A fair question. A valid query. And usually answered with some coherency and certainty by large majorities of your standard work-a-day population.
Ask an expatriate the same question or even a slightly distilled version such as: "Do you think you might possibly be here, or in the general vicinity of say 1,000 square miles, next year - or…tomorrow?", and any chance of a solid yea or nay vanishes.
Life is a series of adjustments to upheavals, and we all know about the best laid plans, but generally most people have a pretty fair idea of their long term - or at least what country they might live it out in.
Even career expatriates such as diplomats who have the security of a job are, geographically speaking, a mess. In the time it takes most of us to get really settled into a new house, make friends, and put the garden in, they're careening off into other time zones, with new languages and cultures to master.

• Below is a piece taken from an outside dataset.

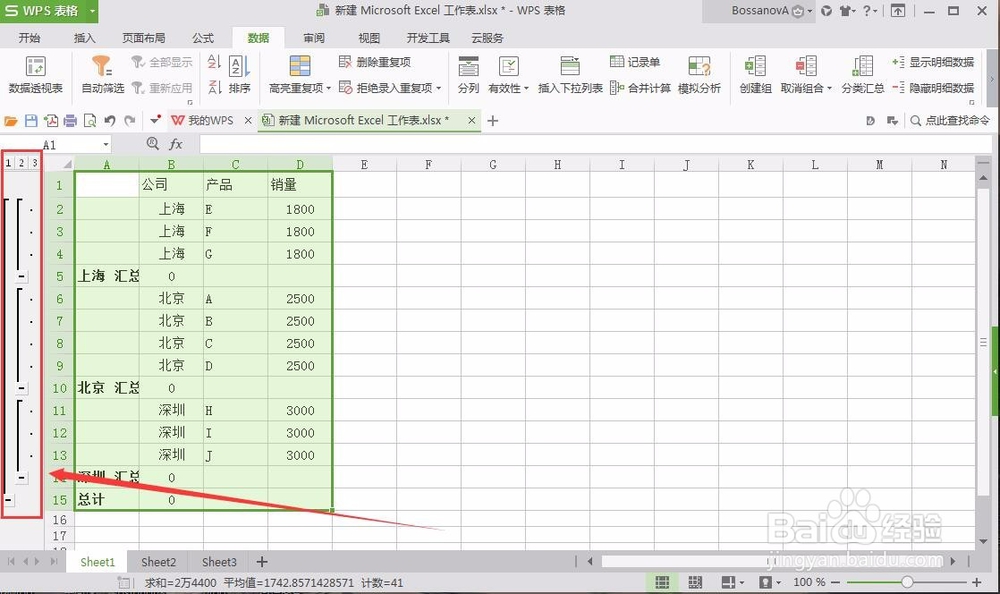1000x594 pixels.
Task: Click the 记录单 icon
Action: pos(637,63)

An expatriate mother was very quick to pick up on the fact that her 13 year old American son, who has "…spent his life…moving every two to three years", is "…totally comfortable with adopting the country he lives in as 'his' rather than 'theirs'." She was happy to remind other global nomads of the resiliency of children, their inate ability to make a house - any house - their home.
Those who live abroad on their own, without any affiliation to home government or business, are even more difficult to pin down. A vast majority of these expats work teaching English as a Second/Foreign Language (ESL/EFL), a highly transferable job in demand in most countries, making it easy to waltz from one place to another, picking up jobs along the way.
One Canadian teacher who's been living in Korea the past eight years casually remarked that he might like to try Poland, for reasons of it being possibly culturally interesting to him. Sort of the way those a jot more set in their ways might take a crack at a new Thai dish or, for the truly bold, a novel shade of hair color.
Sometimes the nomadic life is chosen, sometimes just fallen into, sometimes the result of earlier life choices. How it ends is anybody's guess.